**Dataset entries**:
********

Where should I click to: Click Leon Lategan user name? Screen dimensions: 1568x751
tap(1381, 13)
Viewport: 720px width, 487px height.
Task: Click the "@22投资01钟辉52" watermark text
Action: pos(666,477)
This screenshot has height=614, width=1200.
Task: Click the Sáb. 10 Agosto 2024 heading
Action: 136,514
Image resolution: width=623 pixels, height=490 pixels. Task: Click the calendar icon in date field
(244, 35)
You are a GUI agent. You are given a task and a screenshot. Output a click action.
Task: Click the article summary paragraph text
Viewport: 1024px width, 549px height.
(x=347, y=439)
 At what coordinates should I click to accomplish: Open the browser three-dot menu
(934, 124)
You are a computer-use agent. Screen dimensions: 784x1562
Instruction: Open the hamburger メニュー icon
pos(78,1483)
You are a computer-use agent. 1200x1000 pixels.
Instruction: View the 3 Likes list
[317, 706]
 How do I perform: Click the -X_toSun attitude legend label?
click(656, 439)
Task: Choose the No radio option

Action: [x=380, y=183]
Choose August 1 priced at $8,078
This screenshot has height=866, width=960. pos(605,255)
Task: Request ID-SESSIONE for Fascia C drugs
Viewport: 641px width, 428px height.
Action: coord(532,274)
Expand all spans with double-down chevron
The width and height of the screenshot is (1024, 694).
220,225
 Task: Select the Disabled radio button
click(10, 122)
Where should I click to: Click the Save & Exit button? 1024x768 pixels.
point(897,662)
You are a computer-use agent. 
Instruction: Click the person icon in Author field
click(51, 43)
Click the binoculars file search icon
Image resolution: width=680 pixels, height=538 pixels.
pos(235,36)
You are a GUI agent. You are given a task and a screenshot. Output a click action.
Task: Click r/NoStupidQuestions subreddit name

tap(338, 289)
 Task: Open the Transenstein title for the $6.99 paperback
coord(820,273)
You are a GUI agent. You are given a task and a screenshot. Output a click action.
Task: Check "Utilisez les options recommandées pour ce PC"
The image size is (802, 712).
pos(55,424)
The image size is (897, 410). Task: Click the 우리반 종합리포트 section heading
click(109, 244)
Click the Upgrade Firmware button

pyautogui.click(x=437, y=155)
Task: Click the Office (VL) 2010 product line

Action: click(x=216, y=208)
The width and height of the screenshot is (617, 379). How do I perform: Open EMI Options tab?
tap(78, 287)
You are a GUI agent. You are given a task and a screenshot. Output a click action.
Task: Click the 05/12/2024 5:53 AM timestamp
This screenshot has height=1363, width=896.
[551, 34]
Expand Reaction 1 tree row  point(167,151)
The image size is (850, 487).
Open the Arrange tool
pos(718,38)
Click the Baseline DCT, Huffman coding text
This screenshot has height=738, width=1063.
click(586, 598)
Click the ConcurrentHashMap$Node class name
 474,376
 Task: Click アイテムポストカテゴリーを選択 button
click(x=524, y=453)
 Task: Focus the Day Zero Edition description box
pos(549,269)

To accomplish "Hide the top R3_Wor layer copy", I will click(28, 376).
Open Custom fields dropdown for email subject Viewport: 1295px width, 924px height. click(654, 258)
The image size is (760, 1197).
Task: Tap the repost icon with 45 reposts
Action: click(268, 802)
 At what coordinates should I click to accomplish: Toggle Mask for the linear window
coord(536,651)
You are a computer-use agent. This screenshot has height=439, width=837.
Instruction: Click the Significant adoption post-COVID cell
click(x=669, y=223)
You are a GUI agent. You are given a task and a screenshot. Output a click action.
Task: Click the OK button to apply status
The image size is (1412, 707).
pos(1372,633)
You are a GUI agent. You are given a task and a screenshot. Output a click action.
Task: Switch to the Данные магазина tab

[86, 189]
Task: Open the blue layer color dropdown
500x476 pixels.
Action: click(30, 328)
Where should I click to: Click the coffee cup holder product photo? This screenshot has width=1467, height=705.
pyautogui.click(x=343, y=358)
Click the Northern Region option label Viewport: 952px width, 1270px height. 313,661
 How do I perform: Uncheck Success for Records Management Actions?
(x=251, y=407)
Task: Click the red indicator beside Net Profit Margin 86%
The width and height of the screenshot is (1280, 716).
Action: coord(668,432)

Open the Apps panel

********

**Task instructions**: Your task is to repeat every entry above exactly.

**Problem solution**:
Where should I click to: Click Leon Lategan user name? Screen dimensions: 1568x751
tap(1381, 13)
Viewport: 720px width, 487px height.
Task: Click the "@22投资01钟辉52" watermark text
Action: pos(666,477)
This screenshot has height=614, width=1200.
Task: Click the Sáb. 10 Agosto 2024 heading
Action: 136,514
Image resolution: width=623 pixels, height=490 pixels. Task: Click the calendar icon in date field
(244, 35)
You are a GUI agent. You are given a task and a screenshot. Output a click action.
Task: Click the article summary paragraph text
Viewport: 1024px width, 549px height.
(x=347, y=439)
 At what coordinates should I click to accomplish: Open the browser three-dot menu
(934, 124)
You are a computer-use agent. Screen dimensions: 784x1562
Instruction: Open the hamburger メニュー icon
pos(78,1483)
You are a computer-use agent. 1200x1000 pixels.
Instruction: View the 3 Likes list
[317, 706]
 How do I perform: Click the -X_toSun attitude legend label?
click(656, 439)
Task: Choose the No radio option

Action: [x=380, y=183]
Choose August 1 priced at $8,078
This screenshot has height=866, width=960. pos(605,255)
Task: Request ID-SESSIONE for Fascia C drugs
Viewport: 641px width, 428px height.
Action: coord(532,274)
Expand all spans with double-down chevron
The width and height of the screenshot is (1024, 694).
220,225
 Task: Select the Disabled radio button
click(10, 122)
Where should I click to: Click the Save & Exit button? 1024x768 pixels.
point(897,662)
You are a computer-use agent. 
Instruction: Click the person icon in Author field
click(51, 43)
Click the binoculars file search icon
Image resolution: width=680 pixels, height=538 pixels.
pos(235,36)
You are a GUI agent. You are given a task and a screenshot. Output a click action.
Task: Click r/NoStupidQuestions subreddit name

tap(338, 289)
 Task: Open the Transenstein title for the $6.99 paperback
coord(820,273)
You are a GUI agent. You are given a task and a screenshot. Output a click action.
Task: Check "Utilisez les options recommandées pour ce PC"
The image size is (802, 712).
pos(55,424)
The image size is (897, 410). Task: Click the 우리반 종합리포트 section heading
click(109, 244)
Click the Upgrade Firmware button

pyautogui.click(x=437, y=155)
Task: Click the Office (VL) 2010 product line

Action: click(x=216, y=208)
The width and height of the screenshot is (617, 379). How do I perform: Open EMI Options tab?
tap(78, 287)
You are a GUI agent. You are given a task and a screenshot. Output a click action.
Task: Click the 05/12/2024 5:53 AM timestamp
This screenshot has height=1363, width=896.
[551, 34]
Expand Reaction 1 tree row  point(167,151)
The image size is (850, 487).
Open the Arrange tool
pos(718,38)
Click the Baseline DCT, Huffman coding text
This screenshot has height=738, width=1063.
click(586, 598)
Click the ConcurrentHashMap$Node class name
 474,376
 Task: Click アイテムポストカテゴリーを選択 button
click(x=524, y=453)
 Task: Focus the Day Zero Edition description box
pos(549,269)

To accomplish "Hide the top R3_Wor layer copy", I will click(28, 376).
Open Custom fields dropdown for email subject Viewport: 1295px width, 924px height. click(654, 258)
The image size is (760, 1197).
Task: Tap the repost icon with 45 reposts
Action: click(268, 802)
 At what coordinates should I click to accomplish: Toggle Mask for the linear window
coord(536,651)
You are a computer-use agent. This screenshot has height=439, width=837.
Instruction: Click the Significant adoption post-COVID cell
click(x=669, y=223)
You are a GUI agent. You are given a task and a screenshot. Output a click action.
Task: Click the OK button to apply status
The image size is (1412, 707).
pos(1372,633)
You are a GUI agent. You are given a task and a screenshot. Output a click action.
Task: Switch to the Данные магазина tab

[86, 189]
Task: Open the blue layer color dropdown
500x476 pixels.
Action: click(30, 328)
Where should I click to: Click the coffee cup holder product photo? This screenshot has width=1467, height=705.
pyautogui.click(x=343, y=358)
Click the Northern Region option label Viewport: 952px width, 1270px height. 313,661
 How do I perform: Uncheck Success for Records Management Actions?
(x=251, y=407)
Task: Click the red indicator beside Net Profit Margin 86%
The width and height of the screenshot is (1280, 716).
Action: coord(668,432)

Open the Apps panel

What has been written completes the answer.